TASK DETAILS:
Please convert the listing below into a JSON list of strings with one string per line, leaving out any blank lines.

__________________________________________________

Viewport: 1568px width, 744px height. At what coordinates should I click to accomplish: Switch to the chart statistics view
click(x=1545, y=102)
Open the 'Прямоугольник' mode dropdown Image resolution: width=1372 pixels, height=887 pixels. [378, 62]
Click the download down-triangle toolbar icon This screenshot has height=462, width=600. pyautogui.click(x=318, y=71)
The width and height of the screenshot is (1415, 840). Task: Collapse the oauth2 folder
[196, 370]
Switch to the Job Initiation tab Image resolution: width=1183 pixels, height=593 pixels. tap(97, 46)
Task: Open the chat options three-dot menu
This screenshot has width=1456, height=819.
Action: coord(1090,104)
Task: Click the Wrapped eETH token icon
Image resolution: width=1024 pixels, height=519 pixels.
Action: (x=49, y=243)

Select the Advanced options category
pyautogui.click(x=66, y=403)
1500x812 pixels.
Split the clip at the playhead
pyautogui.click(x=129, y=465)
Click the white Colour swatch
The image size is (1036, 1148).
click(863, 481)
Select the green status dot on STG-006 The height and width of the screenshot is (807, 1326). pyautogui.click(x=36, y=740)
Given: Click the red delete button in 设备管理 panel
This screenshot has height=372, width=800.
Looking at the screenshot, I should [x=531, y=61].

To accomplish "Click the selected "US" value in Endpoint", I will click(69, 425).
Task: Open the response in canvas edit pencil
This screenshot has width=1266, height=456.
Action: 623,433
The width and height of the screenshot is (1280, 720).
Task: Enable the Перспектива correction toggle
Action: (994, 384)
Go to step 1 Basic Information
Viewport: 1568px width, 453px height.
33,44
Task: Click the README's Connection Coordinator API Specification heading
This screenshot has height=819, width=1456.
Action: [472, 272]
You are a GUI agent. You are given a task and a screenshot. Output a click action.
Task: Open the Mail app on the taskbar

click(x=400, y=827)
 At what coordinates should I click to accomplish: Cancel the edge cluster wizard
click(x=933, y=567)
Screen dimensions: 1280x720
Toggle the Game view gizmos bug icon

__________________________________________________

ANSWER:
[
  "Viewport: 1568px width, 744px height. At what coordinates should I click to accomplish: Switch to the chart statistics view",
  "click(x=1545, y=102)",
  "Open the 'Прямоугольник' mode dropdown Image resolution: width=1372 pixels, height=887 pixels. [378, 62]",
  "Click the download down-triangle toolbar icon This screenshot has height=462, width=600. pyautogui.click(x=318, y=71)",
  "The width and height of the screenshot is (1415, 840). Task: Collapse the oauth2 folder",
  "[196, 370]",
  "Switch to the Job Initiation tab Image resolution: width=1183 pixels, height=593 pixels. tap(97, 46)",
  "Task: Open the chat options three-dot menu",
  "This screenshot has width=1456, height=819.",
  "Action: coord(1090,104)",
  "Task: Click the Wrapped eETH token icon",
  "Image resolution: width=1024 pixels, height=519 pixels.",
  "Action: (x=49, y=243)",
  "Select the Advanced options category",
  "pyautogui.click(x=66, y=403)",
  "1500x812 pixels.",
  "Split the clip at the playhead",
  "pyautogui.click(x=129, y=465)",
  "Click the white Colour swatch",
  "The image size is (1036, 1148).",
  "click(863, 481)",
  "Select the green status dot on STG-006 The height and width of the screenshot is (807, 1326). pyautogui.click(x=36, y=740)",
  "Given: Click the red delete button in 设备管理 panel",
  "This screenshot has height=372, width=800.",
  "Looking at the screenshot, I should [x=531, y=61].",
  "To accomplish \"Click the selected \"US\" value in Endpoint\", I will click(69, 425).",
  "Task: Open the response in canvas edit pencil",
  "This screenshot has width=1266, height=456.",
  "Action: 623,433",
  "The width and height of the screenshot is (1280, 720).",
  "Task: Enable the Перспектива correction toggle",
  "Action: (994, 384)",
  "Go to step 1 Basic Information",
  "Viewport: 1568px width, 453px height.",
  "33,44",
  "Task: Click the README's Connection Coordinator API Specification heading",
  "This screenshot has height=819, width=1456.",
  "Action: [472, 272]",
  "You are a GUI agent. You are given a task and a screenshot. Output a click action.",
  "Task: Open the Mail app on the taskbar",
  "click(x=400, y=827)",
  " At what coordinates should I click to accomplish: Cancel the edge cluster wizard",
  "click(x=933, y=567)",
  "Screen dimensions: 1280x720",
  "Toggle the Game view gizmos bug icon"
]